The deeper point, though, is what happens downstream. The exported frontier is designed to feed canonical CCCF / XCCF-style materialization rather than remain a one-off diagnostic artifact.
That downstream path is already visible in the broader toolchain. FENMaster’s validated canonical fen -> cccf matrix run reduced 67,108,864 input positions to 16,508,408 canonical output records at 5.783 bits per input FEN. That is the storage story this export lane is meant to serve.
OpenCL
GPUPerftOpenCL.exe is the portable lane. It matters because portability is not free, and it is useful to have a line that is not tied to CUDA-specific assumptions.
Current Validation Snapshot
RTX 5090 validation snapshot:
| Depth | Status | Wall | Wall NPS |
|---|---|---|---|
| 8 | PASS | 0.694s |
122.4B |
| 9 | PASS | 6.834s |
357.0B |
| 10 | PASS | 87.078s |
796.4B |
| 11 | PASS | 2377.963s |
882.1B |
Command-Line Shape
.\GPUPerftOpenCL.exe --probe
.\GPUPerftOpenCL.exe --self-test
.\GPUPerftOpenCL.exe --verify --max-depth 7
.\GPUPerftOpenCL.exe 9 --cdp2-shape --metrics --json D:\gpcl\cdp2_shape\d9.json
Practical Guidance
If the goal is to run the current main CUDA path on modern NVIDIA hardware, start with GPUPerftCDP2.exe.

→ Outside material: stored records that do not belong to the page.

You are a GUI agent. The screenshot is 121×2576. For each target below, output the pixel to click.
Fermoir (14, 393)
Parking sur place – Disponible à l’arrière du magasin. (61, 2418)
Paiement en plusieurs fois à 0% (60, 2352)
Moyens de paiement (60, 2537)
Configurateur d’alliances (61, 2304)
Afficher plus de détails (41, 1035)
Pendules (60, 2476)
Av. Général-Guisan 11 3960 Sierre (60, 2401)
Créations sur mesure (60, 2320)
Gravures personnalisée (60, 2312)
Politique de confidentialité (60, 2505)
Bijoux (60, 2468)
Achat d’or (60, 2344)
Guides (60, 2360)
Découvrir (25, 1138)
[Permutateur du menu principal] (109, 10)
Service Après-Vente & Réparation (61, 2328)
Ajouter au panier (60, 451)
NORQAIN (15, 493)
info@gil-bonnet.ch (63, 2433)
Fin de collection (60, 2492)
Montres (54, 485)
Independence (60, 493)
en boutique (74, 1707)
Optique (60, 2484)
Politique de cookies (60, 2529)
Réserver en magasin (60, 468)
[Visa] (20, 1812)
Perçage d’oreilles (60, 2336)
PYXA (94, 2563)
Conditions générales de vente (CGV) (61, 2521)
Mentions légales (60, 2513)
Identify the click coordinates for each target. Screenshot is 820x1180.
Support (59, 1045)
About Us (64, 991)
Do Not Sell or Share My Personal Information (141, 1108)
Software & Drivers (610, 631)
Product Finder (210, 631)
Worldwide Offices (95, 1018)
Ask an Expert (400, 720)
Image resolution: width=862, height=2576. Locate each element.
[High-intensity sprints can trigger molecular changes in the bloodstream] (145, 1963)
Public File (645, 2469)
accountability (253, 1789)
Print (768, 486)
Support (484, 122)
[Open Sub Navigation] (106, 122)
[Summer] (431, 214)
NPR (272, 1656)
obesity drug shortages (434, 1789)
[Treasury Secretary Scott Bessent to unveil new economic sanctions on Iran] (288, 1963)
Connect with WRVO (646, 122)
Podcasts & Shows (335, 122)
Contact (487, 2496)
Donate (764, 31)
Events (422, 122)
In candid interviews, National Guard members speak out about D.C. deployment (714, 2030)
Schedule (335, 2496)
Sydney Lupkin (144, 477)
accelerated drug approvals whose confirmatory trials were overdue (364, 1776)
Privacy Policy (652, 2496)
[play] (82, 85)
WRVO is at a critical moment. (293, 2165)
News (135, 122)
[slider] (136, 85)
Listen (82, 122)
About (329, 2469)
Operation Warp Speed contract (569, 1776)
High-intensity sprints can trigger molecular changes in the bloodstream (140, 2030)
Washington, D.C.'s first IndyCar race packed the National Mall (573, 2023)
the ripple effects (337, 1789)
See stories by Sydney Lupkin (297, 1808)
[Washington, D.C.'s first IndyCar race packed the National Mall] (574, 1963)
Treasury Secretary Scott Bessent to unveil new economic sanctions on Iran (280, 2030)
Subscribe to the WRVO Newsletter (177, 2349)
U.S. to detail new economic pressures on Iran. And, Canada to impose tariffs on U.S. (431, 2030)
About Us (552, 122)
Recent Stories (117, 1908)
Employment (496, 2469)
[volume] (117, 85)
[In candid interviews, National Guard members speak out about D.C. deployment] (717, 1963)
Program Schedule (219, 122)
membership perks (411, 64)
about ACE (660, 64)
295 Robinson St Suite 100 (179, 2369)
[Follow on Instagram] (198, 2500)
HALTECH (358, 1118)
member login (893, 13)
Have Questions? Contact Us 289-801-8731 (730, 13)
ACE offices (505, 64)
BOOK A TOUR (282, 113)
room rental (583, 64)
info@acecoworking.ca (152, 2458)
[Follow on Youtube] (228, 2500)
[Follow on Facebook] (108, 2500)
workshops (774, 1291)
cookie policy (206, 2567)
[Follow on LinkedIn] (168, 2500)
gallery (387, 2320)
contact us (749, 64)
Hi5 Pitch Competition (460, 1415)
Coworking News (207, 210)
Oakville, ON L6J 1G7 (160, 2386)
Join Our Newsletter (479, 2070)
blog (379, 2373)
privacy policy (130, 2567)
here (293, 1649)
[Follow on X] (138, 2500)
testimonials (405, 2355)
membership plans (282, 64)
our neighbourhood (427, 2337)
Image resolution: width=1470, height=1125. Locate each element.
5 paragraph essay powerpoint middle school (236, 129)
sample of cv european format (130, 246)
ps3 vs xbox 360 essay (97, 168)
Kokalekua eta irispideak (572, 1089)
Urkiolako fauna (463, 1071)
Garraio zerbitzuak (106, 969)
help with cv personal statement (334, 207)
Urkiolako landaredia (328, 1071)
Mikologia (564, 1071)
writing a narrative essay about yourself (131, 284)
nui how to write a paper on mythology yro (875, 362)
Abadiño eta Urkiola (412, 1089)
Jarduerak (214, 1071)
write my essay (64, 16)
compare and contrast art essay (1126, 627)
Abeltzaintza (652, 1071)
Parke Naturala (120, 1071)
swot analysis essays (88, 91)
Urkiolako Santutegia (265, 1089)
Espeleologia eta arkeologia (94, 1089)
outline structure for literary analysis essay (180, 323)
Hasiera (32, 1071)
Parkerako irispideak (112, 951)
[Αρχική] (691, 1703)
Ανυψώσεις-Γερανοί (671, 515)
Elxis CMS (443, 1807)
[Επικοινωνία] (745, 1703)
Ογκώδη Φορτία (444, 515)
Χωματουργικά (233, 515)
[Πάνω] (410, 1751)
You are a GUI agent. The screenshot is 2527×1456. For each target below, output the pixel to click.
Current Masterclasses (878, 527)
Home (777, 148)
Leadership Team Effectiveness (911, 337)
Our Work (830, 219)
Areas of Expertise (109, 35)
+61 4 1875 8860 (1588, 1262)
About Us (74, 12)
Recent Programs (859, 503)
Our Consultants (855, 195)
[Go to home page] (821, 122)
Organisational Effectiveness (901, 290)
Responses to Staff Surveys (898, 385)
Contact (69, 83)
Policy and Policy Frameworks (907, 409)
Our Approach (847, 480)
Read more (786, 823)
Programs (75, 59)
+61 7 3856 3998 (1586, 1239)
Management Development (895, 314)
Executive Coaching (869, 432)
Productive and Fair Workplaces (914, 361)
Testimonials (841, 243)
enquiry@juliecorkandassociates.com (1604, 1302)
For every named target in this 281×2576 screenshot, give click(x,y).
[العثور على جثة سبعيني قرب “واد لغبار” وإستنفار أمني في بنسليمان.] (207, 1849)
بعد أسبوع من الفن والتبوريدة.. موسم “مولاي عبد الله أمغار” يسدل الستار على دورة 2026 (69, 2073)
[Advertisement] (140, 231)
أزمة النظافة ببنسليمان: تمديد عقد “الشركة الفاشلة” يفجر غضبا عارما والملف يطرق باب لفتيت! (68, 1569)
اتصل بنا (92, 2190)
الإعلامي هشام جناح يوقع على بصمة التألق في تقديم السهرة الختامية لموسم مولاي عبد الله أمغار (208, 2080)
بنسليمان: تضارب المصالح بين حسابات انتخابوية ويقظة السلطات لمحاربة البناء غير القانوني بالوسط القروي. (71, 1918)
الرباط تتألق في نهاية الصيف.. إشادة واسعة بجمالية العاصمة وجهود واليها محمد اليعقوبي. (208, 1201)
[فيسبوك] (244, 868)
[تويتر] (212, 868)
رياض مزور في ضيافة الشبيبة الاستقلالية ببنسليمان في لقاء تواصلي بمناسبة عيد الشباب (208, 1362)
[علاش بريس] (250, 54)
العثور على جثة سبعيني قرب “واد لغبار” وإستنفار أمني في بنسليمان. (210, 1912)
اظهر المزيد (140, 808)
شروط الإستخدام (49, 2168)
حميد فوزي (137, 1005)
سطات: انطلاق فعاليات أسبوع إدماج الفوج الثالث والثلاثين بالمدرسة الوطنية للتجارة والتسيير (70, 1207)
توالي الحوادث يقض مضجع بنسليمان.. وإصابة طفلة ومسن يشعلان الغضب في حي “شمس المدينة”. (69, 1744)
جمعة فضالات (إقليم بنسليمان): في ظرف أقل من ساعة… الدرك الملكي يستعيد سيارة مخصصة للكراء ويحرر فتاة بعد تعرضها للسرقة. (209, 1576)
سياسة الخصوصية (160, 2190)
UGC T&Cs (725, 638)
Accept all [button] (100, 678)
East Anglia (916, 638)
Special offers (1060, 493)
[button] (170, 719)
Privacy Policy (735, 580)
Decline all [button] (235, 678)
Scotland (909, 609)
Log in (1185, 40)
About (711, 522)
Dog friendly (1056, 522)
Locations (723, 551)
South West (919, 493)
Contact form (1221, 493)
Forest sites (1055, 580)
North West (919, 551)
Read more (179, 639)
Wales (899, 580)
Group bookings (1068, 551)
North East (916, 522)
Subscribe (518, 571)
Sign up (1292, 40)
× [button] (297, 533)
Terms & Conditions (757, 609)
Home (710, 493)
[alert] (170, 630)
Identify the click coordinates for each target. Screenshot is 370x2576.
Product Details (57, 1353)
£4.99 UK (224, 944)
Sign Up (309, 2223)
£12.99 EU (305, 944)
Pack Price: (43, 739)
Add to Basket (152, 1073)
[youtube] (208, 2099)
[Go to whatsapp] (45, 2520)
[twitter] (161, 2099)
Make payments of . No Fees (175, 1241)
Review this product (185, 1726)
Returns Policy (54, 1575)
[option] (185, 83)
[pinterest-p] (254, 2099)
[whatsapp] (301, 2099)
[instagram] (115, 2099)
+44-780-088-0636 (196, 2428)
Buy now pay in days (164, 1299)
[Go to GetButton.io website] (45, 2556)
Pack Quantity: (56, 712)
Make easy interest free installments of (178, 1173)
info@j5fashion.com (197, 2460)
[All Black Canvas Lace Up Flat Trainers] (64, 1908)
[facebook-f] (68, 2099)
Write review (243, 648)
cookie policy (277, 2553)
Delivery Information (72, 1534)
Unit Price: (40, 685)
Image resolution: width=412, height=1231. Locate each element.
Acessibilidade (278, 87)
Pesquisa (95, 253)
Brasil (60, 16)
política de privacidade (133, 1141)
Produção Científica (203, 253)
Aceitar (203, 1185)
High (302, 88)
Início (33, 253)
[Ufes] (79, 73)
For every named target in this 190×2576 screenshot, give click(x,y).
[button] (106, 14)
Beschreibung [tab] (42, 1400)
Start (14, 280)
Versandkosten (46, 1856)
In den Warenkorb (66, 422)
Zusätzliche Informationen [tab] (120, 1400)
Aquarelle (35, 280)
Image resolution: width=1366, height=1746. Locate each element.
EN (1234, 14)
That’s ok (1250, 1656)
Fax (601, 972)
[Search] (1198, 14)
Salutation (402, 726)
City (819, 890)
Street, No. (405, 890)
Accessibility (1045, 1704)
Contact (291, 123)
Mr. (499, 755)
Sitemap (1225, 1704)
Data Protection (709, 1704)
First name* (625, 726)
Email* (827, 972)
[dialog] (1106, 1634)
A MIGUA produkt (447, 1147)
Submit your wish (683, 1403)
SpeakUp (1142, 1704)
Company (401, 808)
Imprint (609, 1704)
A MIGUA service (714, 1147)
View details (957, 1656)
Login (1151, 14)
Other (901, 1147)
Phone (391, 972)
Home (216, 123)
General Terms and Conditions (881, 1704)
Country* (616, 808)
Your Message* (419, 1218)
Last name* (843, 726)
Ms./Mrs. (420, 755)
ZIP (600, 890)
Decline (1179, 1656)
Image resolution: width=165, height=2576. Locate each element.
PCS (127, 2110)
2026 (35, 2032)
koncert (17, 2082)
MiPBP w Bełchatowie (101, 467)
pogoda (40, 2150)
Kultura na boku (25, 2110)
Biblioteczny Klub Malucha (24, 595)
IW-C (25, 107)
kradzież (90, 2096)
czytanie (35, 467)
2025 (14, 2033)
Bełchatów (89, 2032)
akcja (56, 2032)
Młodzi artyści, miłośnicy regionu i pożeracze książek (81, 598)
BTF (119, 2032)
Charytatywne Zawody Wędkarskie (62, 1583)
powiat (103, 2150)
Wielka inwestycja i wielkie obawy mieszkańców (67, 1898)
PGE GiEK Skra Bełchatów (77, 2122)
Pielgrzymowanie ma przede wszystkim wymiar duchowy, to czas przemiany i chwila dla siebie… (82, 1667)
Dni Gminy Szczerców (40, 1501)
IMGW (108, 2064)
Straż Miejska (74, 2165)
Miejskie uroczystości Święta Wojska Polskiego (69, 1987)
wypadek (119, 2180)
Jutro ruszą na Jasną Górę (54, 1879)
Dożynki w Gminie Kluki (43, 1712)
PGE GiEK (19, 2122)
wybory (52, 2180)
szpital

If the goal is to understand the performance history, the original 6T-class CDP1 milestone still matters.
If the goal is portability, use GPUPerftOpenCL.exe.
If the goal is to turn exact counts into durable corpora, the export lane is the important part: it is what connects GPU perft to canonical storage, later statistics work, and the rest of the data pipeline.